Regulatory Focus on Market Stability
Lee Chan-jin, head of the Financial Supervisory Service (FSS), stated at a press conference on Monday that regulators are considering enhanced monitoring of trading patterns and evaluating other market stabilization measures to limit the potential fallout from the extreme volatility of these ETFs. He noted the FSS is collaborating with the Financial Services Commission and relevant departments of the Korea Exchange.
Lee emphasized that the vast majority of investors in these products are middle-class and salaried individuals. "During periods of market volatility, this could deliver a significant shock to the household sector," he said. This consideration highlights the hidden risks behind the wealth effects generated by the AI frenzy.
AI Boom Fuels ETF Expansion
As a key pillar in the global AI supply chain, South Korea has seen the stocks of Samsung Electronics and SK Hynix, central to AI chip production, soar continuously. This surge has driven the rapid expansion of ETFs tracking these companies. These leveraged ETFs use instruments like derivatives and swap contracts to provide leveraged exposure to the underlying securities, offering investors the chance for returns far exceeding the gains of the actual assets.
Rising Concerns Over Amplified Volatility
While such ETFs can magnify investment returns, concerns are mounting that they could exacerbate stock market fluctuations. The South Korean stock market has been among the world's top performers this year, driven largely by these two tech behemoths, but it is also known for its frequent volatility.

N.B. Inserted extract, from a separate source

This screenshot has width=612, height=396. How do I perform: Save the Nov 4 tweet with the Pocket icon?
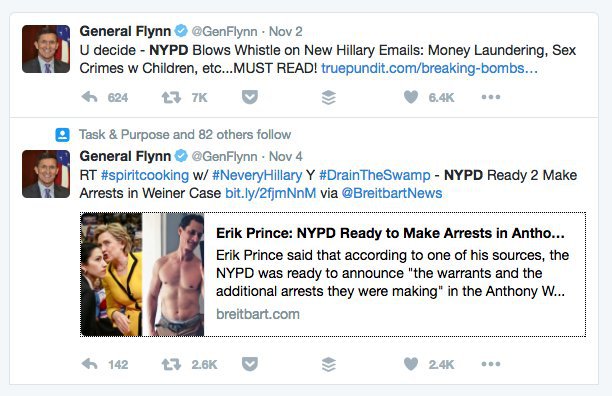click(250, 364)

Explosive Growth in Assets
When launched in late May, the 16 ETFs tracking these two chipmakers held combined assets of around $3 billion. Lee indicated on Monday that the asset size of these products has since ballooned to approximately 14 trillion won (about $9.1 billion).
"These are high-risk products, and about 92% of the holders appear to be retail investors," Lee stated. "Despite consumer risk warnings issued by regulators, the heated trading has not cooled." He added that these leveraged ETFs have not yet had a noticeable impact on the Korean won's exchange rate.

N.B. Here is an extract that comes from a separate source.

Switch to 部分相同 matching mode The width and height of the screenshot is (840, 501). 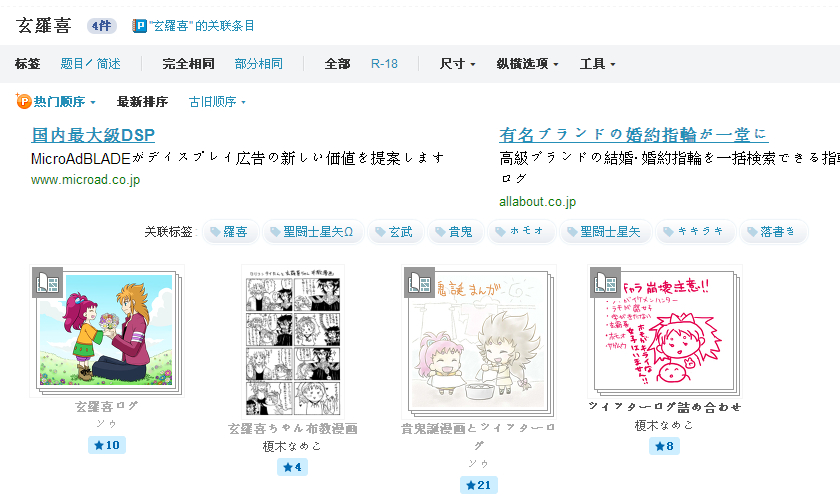(259, 64)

Broader Context of Leverage Concerns
This scrutiny comes amid heightened official concern over leveraged stock trading in South Korea, with margin loan balances hitting a 20-year high and a tenfold surge in new accounts opened by minors. Earlier this month, Finance Minister Koo Yun-cheol joined forces with the central bank and financial regulators to issue urgent warnings specifically highlighting stock market leverage risks.
Financial officials have also noted that the increase in stock margin loans could pose a potential risk to the economy, pledging close monitoring of the trend and efforts to protect investors.
Data Highlights Leverage Trends
FSS data shows that as of Q1 2026, margin loan balances at South Korea's top ten securities firms approached 36 trillion won, a near 20-year high and almost double the figure from a year earlier. Investors aged 50 and above accounted for 62.3% of the total loans at these firms. The loan balance for those over 60 surged from about 3 trillion won to 8.02 trillion won within a year, roughly 2.7 times higher.
Retail participation is also climbing. Data indicates that in Q1 2026, the number of new accounts opened by individuals under 18 increased nearly tenfold compared to the same period last year. A mindset has emerged among some Korean retail investors characterized by a willingness to risk total loss rather than miss out on the current bull market.